Problems to work on =
1: Please rewrite the stretch of the article on Hi, Are You Single? from "Hi, Are You Single? is" through "elated and anxious.", replacing "elated" with "thrilled".
2: Using only the article on Hi, Are You Single?, decide whether each statement below agrees with it, and back each yes or no with the exact deciding words. (a) A recorded version of the show ran in early 2021. (b) The run at Woolly Mammoth lasts 20 performances. (c) Haddad appeared in three seasons of The Politician.
3: Continue the article on Hi, Are You Single? from its final sentence.

Excerpt provided =
----
Hi, Are You Single? is currently in the midst of a world premiere, live, in-person run at Woolly Mammoth, co-producing with L.A.’s IAMA Theatre. (A beautifully produced, recorded version of the show ran in early 2021.) The opportunity to perform before a live audience for two weeks has left Haddad simultaneously elated and anxious.
“It’s strange that I should say this about a show that I’ve been doing for seven years, but it is officially the world premiere production, because [Woolly is] the first theater that said, ‘We don’t want you to just come for two or three days and throw it up. We’re going to produce it, fully produce it,” he says.
“I’m extremely grateful to get to do a run of 13 performances, plus a reading of my new play, Hold Me in the Water and stretch that muscle as a performer, because I’ve never had to do that many shows at once of anything in a row. And so I’m learning and I’m growing and my performance will undoubtedly grow and change over these 13 performances.”
“I feel that what Ryan is doing is making the invisible visible through his story,” says Maria Manuela Goyanes, Artistic Director of Woolly Mammoth. “Last night, at our first preview, I was sitting next to someone who, it turns out, has spina bifida. I talked to her afterward and she literally was like, ‘I am going to have any boy I want to date see this show before I date them so that they understand what my experience has been in the dating community.’
“Folks who are looking for love in the disabled community often face a lot of discrimination,” she continues. “So it’s just clear to me that Ryan is a real pioneer… and I know that there are people who deeply relate to what he is talking about and have never seen themselves on stage before.”
Hi, Are You Single? not only showcases Haddad’s magnificent writing, but his cunning ability as a performer to fully connect with an audience, showcasing an astonishing range of moods and emotion within the span of a tightly-constructed hour. The narrative is comprised of small vignettes that bloom into big, beautiful, emotionally resonating moments, casting a light on the LGBTQ community, the disabled community, and the struggle to find love, happiness, and a satisfying sexual connection.
Haddad reflects a mirror on how society views him, but there is also a pivotal moment (that won’t be spoiled here) in which he turns that mirror on himself. The results are revelatory.
“If you see somebody who’s different that isn’t part of the picture that you had in your mind for what your life would be, you run in the other direction,” says Haddad. “And that can manifest in pain and hurt feelings and rejection, regardless of your reasons for behaving the way that you have toward another person.”
Haddad is already familiar to television audiences, having appeared in two seasons of the Netflix comedy, The Politician, and is about to embark on shooting The Retreat, a miniseries starring Harris Dickinson (Beach Rats) and Clive Owen. He feels that all too often disabled roles are still going to non-disabled actors.
“I think we’re getting better, but we’re not there yet,” he says. “We haven’t arrived at the moment of, ‘No, no, we will not cast a non-disabled person in a disabled role.’ It’s still accepted in many instances.”
----
Material provided =
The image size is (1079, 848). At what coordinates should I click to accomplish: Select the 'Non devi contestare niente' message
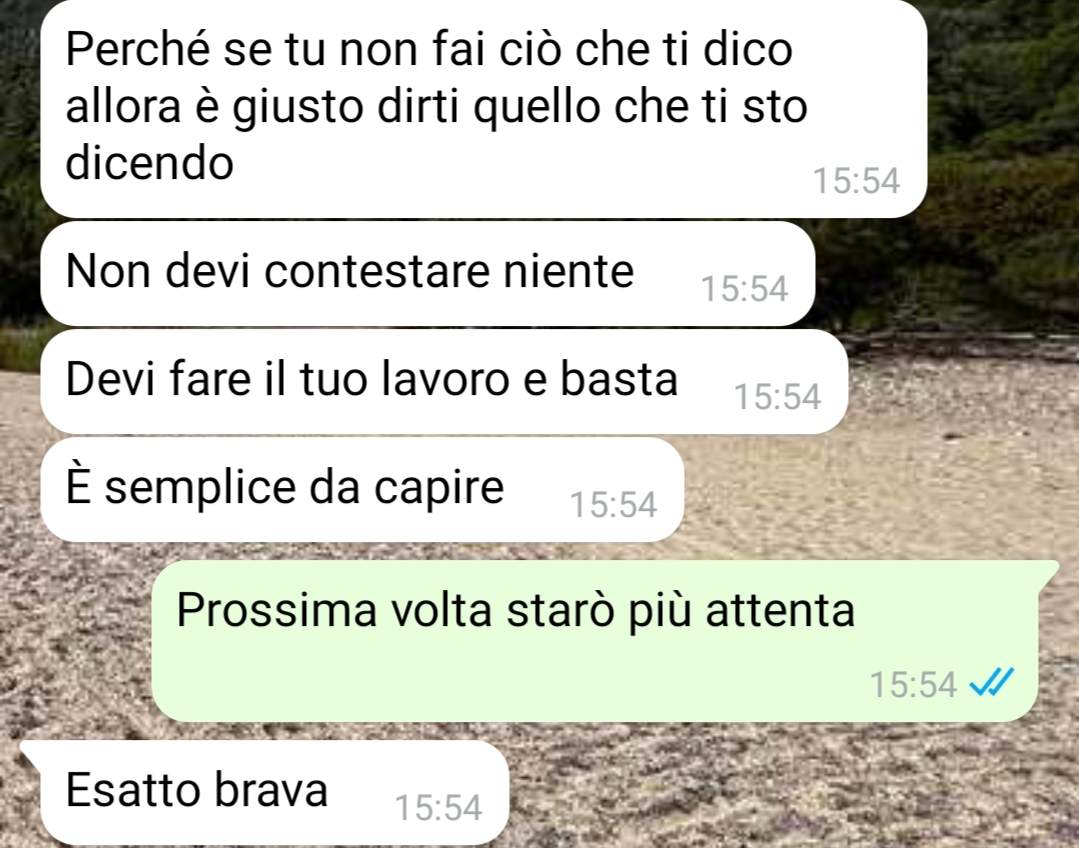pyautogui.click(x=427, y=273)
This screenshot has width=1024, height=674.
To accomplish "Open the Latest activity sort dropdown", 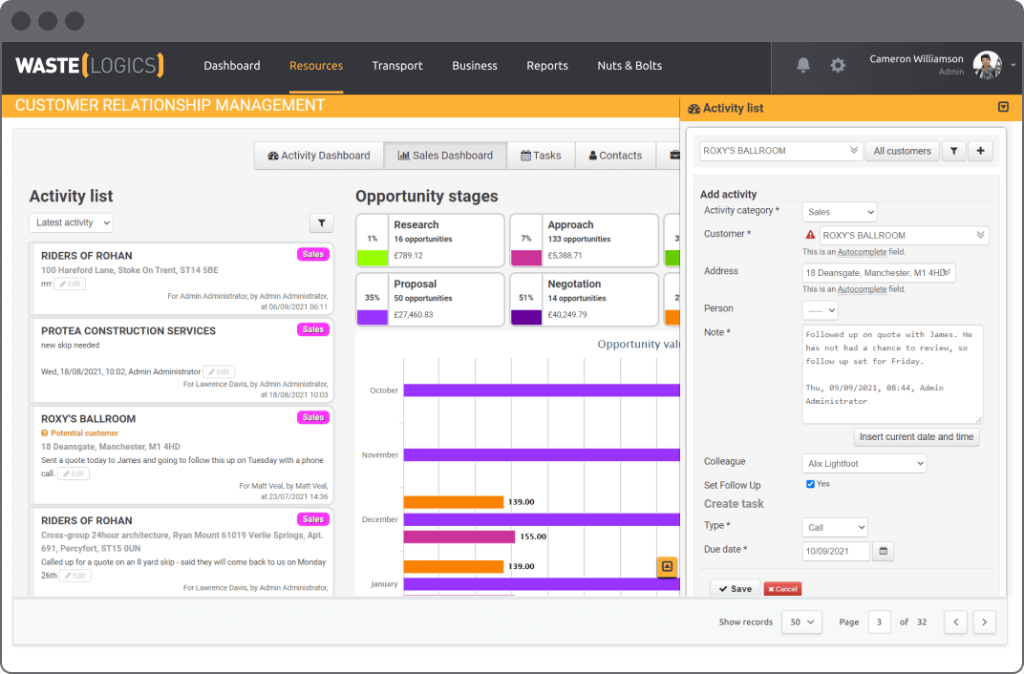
----
Answers to the tasks =
1:
Hi, Are You Single? is currently in the midst of a world premiere, live, in-person run at Woolly Mammoth, co-producing with L.A.’s IAMA Theatre. (A beautifully produced, recorded version of the show ran in early 2021.) The opportunity to perform before a live audience for two weeks has left Haddad simultaneously thrilled and anxious.

2:
(a) Yes: "A beautifully produced, recorded version of the show ran in early 2021."
(b) No: "a run of 13 performances"
(c) No: "having appeared in two seasons of the Netflix comedy, The Politician"

3:
Goyanes, for her part, is hopeful this will change as the result of actors like Haddad.
“I always fear that sometimes these things can be blips, where it happens for a while and then it stops happening,” she says. “But I want to see more of it. And I’m so excited to be part of the theaters who are championing this, wanting to make sure that there is inclusivity in terms of disability on our stages and in our generative artists.”
METRO WEEKLY: How long have you been performing this particular show?
RYAN J. HADDAD: Since 2015. It was my senior capstone in undergrad. So it started academically, but it always was a project that I knew was going to catapult me into the professional phase of my career. Now, I didn’t know where that was going to happen, or how that was going to happen, but I wanted to finish college — at the advice of Tim Miller, my mentor in solo performance — with something that I could hold onto and that could showcase me. That’s what this was and that’s what this has been. But it’s also a really important story, of course, and is something that I’m really proud of and that we’ve been revising and retooling and shaping and crafting for the past seven years.
MW: What is it about Hi, Are You Single that you think makes it right for Woolly Mammoth, which has a very specific, often offbeat framework for what it produces?
HADDAD: I think it’s because of its edginess. I think it’s because it’s sexy and it’s darkly funny. And the character of Ryan is a disabled protagonist, which is very rare to begin with. But he’s the kind of disabled protagonist that we never really see on stage or screen, in that he is fallible, he is flawed, he is longing for something that he feels is just out of reach. And he’s not afraid to own his own mistakes.
Typically, disability is portrayed as sugar-coated or soft, or “Isn’t it nice that this person is here” and, “Oh, how wonderful. They could never do anything wrong, they’re disabled,” making us infantile and angelic. I’ve never been interested in that. That’s never been my life. That’s never been my experience. I think that’s very clear [in the play].
MW: The show does not treat the disabled community or the gay community with kid gloves.
HADDAD: Not at all, not at all. No, no, no. It’s the intersectionality of “I come from two communities and I’m going to take one of them and I’m really going to put them to task — including myself within the gay community.” There was no way to do this show without calling out the discrimination that gay men in particularly levy at each other.
MW: You refer to Ryan as a character, but I felt while watching it, that I was watching you, hearing your experiences. How much of it is autobiographical?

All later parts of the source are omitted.